§ **Your task**:
Present the text of the records below as a numbered list, omitting blank lines and leaving out the pictures.

§ **Provided entries**:
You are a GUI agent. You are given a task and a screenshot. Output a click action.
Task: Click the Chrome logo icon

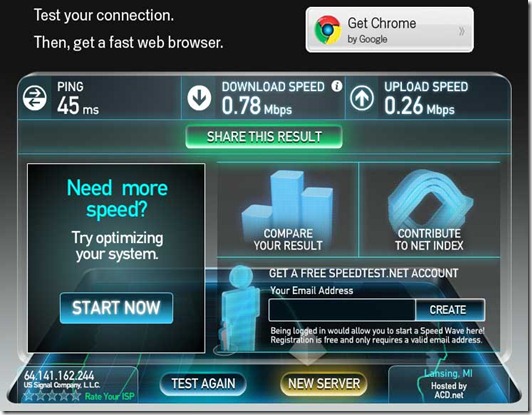click(327, 30)
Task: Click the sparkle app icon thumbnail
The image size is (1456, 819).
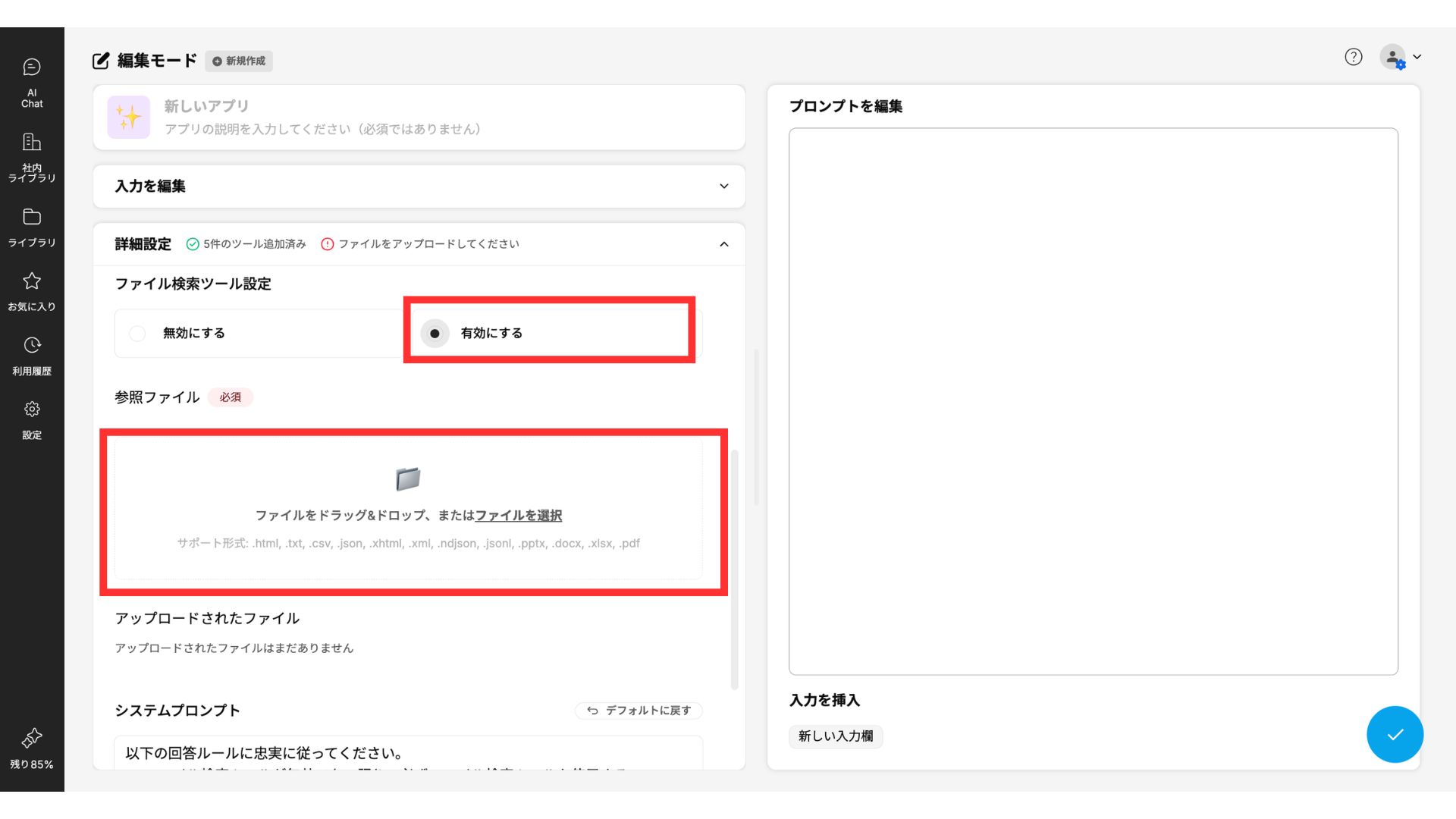Action: coord(128,118)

§ **Reply to the exercise**:
1. You are a GUI agent. You are given a task and a screenshot. Output a click action.
2. Task: Click the Chrome logo icon
3. click(327, 30)
4. Task: Click the sparkle app icon thumbnail
5. The image size is (1456, 819).
6. Action: coord(128,118)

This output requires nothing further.